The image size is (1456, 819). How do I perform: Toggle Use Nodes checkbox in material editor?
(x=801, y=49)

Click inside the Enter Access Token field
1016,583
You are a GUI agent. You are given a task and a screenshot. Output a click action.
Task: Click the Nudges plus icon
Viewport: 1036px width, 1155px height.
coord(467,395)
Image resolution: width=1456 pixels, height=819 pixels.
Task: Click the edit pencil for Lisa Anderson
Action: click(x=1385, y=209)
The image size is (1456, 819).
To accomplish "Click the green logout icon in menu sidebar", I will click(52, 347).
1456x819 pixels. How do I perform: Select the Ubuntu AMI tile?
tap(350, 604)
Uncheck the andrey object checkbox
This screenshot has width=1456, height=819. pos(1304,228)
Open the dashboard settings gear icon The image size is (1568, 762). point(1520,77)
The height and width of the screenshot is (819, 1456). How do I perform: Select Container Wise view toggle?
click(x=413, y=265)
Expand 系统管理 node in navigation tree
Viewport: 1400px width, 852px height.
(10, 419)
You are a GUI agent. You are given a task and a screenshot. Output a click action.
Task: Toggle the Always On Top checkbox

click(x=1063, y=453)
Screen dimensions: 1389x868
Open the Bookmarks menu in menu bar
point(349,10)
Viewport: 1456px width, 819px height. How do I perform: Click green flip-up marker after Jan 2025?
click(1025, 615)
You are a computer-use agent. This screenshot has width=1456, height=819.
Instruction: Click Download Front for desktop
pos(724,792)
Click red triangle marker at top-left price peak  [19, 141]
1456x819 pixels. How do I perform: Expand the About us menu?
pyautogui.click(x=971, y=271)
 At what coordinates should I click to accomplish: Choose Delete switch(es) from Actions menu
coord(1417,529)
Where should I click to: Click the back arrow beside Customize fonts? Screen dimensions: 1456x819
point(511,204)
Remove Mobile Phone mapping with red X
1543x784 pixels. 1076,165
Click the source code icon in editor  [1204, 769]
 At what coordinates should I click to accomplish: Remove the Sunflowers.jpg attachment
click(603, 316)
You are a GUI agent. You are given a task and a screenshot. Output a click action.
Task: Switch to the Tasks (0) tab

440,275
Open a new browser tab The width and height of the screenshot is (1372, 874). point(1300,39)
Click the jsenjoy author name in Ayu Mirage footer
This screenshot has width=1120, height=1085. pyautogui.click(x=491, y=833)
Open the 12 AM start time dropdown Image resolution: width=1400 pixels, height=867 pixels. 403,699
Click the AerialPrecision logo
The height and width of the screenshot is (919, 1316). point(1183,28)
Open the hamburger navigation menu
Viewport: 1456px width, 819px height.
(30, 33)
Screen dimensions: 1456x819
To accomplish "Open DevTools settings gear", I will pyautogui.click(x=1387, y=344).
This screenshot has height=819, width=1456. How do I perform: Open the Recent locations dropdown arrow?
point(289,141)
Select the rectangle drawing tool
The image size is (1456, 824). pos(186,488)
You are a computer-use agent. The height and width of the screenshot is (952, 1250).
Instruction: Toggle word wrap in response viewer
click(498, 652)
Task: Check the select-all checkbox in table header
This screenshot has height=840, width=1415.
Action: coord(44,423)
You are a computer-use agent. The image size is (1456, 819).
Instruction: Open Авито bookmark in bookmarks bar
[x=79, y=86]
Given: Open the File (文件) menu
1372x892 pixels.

◆ ◆ ◆

● TRY IT
The string "gear" marks the lines to return from the material. Copy each one.

● REPLY TO THE TASK
Open the dashboard settings gear icon The image size is (1568, 762). point(1520,77)
To accomplish "Open DevTools settings gear", I will pyautogui.click(x=1387, y=344).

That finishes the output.